VwGH 2008/05/0075

VwGH2008/05/007515.2.2011

Der Verwaltungsgerichtshof hat durch den Vorsitzenden Senatspräsident Dr. Kail und die Hofräte Dr. Handstanger und Dr. Enzenhofer als Richter, im Beisein der Schriftführerin Mag. Kalanj, in der Beschwerdesache der M K in B, vertreten durch Dr. Heinrich Nesvadba, Rechtsanwalt in 1060 Wien, Gumpendorfer Straße 15/9, gegen den Bescheid der Niederösterreichischen Landesregierung vom 21. Februar 2008, Zl. RU1-BR-848/001-2007, betreffend die Zurückweisung einer Vorstellung (mitbeteiligte Partei: Stadtgemeinde B), den Beschluss gefasst:

Normen

AVG §33 Abs1;
AVG §33 Abs2;
B-VG Art131 Abs1 Z1;
FristberechnungsÜbk Eur Art5;
VwGG §33 Abs1;
VwGG §34 Abs1;
VwRallg;
AVG §33 Abs1;
AVG §33 Abs2;
B-VG Art131 Abs1 Z1;
FristberechnungsÜbk Eur Art5;
VwGG §33 Abs1;
VwGG §34 Abs1;
VwRallg;

 

Spruch:

Die Beschwerde wird zurückgewiesen.

Die Beschwerdeführerin hat dem Land Niederösterreich Aufwendungen in der Höhe von EUR 610,60 binnen zwei Wochen bei sonstiger Exekution zu ersetzen.

Begründung

1. Mit Bescheid des Bürgermeisters der mitbeteiligten Stadtgemeinde als Baubehörde erster Instanz vom 3. April 2006 wurde der Beschwerdeführerin sowie einer anderen Partei die Bewilligung zur Abteilung der Grundstücke Nr. 432/5 und Nr. 432/6, KG G, auf neu geschaffene Grundstücke erteilt (Spruchpunkt I.). Im Spruchpunkt II. wurde gemäß § 12 der NÖ Bauordnung 1996 die Abtretung der in den öffentlichen Verkehrsflächen liegenden Grundstücksteile entsprechend dem Teilungsplan eines Ingenieurkonsulenten für Vermessungswesen ohne Kostenersatz angeordnet.

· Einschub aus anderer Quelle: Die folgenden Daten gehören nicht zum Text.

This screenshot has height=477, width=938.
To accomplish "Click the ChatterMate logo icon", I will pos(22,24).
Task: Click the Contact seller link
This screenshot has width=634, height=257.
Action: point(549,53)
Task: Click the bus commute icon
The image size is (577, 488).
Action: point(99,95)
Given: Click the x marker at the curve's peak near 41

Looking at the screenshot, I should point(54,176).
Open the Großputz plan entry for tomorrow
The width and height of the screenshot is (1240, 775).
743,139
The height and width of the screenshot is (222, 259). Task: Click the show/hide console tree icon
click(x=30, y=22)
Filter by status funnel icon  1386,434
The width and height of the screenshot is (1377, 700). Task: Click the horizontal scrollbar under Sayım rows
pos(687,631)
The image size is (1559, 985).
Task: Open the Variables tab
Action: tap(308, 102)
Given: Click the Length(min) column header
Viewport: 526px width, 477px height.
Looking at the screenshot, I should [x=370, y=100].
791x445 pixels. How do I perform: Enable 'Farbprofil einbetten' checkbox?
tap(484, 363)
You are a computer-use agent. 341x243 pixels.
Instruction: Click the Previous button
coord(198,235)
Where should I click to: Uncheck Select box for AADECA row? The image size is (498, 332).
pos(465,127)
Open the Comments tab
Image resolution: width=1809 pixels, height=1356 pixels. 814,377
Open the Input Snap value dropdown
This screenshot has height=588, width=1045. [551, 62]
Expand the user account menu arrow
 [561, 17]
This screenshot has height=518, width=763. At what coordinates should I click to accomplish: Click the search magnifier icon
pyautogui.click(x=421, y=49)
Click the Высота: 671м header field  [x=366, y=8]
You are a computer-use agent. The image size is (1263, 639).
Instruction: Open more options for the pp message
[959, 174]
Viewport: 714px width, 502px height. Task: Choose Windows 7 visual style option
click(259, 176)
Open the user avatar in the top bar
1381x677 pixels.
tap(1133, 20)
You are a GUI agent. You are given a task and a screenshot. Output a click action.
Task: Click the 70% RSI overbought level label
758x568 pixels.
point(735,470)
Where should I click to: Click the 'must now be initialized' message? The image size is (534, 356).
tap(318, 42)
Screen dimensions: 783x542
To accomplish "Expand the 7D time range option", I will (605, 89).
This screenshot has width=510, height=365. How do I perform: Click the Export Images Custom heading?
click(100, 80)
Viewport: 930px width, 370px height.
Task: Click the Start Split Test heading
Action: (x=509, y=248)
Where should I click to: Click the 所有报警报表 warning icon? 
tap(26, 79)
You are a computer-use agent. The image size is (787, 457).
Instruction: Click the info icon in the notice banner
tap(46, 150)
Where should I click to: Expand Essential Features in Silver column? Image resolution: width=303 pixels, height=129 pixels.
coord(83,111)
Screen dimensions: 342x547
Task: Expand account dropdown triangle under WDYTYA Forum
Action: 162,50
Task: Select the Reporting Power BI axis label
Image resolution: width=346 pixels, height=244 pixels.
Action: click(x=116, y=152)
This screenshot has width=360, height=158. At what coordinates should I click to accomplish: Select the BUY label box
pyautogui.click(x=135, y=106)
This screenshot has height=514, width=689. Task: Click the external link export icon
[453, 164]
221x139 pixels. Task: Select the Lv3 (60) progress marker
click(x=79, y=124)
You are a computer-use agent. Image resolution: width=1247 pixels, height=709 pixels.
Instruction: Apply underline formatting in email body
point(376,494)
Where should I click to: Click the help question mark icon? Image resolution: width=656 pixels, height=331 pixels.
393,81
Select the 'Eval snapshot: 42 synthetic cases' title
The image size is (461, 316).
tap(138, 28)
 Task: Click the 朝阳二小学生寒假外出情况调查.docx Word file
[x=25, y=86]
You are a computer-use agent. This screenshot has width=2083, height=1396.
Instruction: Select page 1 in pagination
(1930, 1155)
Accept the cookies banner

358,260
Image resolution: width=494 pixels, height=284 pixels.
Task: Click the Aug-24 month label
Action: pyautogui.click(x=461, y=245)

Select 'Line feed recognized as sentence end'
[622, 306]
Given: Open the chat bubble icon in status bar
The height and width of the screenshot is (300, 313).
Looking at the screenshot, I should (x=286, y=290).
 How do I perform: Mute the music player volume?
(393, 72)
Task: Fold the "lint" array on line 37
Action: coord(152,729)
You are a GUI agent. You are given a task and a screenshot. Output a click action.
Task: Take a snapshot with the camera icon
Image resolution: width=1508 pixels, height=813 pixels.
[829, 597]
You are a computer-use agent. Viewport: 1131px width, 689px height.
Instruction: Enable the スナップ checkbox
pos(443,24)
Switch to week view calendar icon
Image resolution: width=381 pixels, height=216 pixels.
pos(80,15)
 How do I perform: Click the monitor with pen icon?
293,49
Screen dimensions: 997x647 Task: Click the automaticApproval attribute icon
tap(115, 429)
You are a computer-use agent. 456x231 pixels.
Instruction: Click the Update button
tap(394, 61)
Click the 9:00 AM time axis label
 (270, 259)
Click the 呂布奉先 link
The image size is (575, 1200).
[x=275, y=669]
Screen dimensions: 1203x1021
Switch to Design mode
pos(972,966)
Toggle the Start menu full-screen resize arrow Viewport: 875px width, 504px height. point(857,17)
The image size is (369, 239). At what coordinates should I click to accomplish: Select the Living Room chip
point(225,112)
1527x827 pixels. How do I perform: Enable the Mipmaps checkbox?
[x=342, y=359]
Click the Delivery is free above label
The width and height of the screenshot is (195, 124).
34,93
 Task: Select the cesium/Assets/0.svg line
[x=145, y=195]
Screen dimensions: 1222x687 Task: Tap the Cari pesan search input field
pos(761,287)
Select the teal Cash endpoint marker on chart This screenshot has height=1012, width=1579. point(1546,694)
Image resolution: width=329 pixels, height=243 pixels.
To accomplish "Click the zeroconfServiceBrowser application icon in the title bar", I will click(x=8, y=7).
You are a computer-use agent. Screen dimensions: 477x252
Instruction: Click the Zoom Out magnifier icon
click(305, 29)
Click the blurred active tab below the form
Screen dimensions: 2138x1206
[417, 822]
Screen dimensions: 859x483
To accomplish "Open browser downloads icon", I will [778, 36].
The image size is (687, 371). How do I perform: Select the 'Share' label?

2. Der dagegen erhobenen Berufung wurde mit Berufungsvorentscheidung vom 10. Oktober 2006 Folge gegeben und der Bescheid vom 3. April 2006 zur Gänze aufgehoben.

Infolge des Devolutionsantrages der Beschwerdeführerin sowie der anderen Partei entschied dann der im Devolutionsweg zuständig gewordene Stadtrat der mitbeteiligten Gemeinde mit Bescheid vom 27. September 2007 über den vorliegenden Grundabteilungsantrag. Unter Spruchteil I. wurde der Antrag der Beschwerdeführerin sowie der anderen Partei auf Bewilligung zur Abteilung der in Rede stehenden Grundstücke auf die neu geschaffenen Grundstücke gemäß dem besagten Teilungsplan bewilligt. Unter Spruchpunkt II. wurde u. a. bestimmt, dass gemäß § 12 Abs. 1 BO die nach den Straßenfluchtlinien zu den öffentlichen Verkehrsflächen gehörenden Grundstücksteile u.a. ohne Kostenersatz zu übergeben sind. Im Spruchpunkt III. wurden der Beschwerdeführerin (sowie auch der anderen Partei) jeweils eine Grundabtretungsausgleichsabgabe vorgeschrieben. Unter Spruchpunkt IV. wurden der Beschwerdeführerin (sowie der anderen Partei) die kostenlose Abtretung einer Bruttogrundstücksfläche in das öffentliche Gut auf Grund des Gesamtkonzeptes zur Schaffung von Bauland-Wohngebiet bzw. - wo dies nicht möglich war - eine Grundabtretungsausgleichsabgabe vorgeschrieben.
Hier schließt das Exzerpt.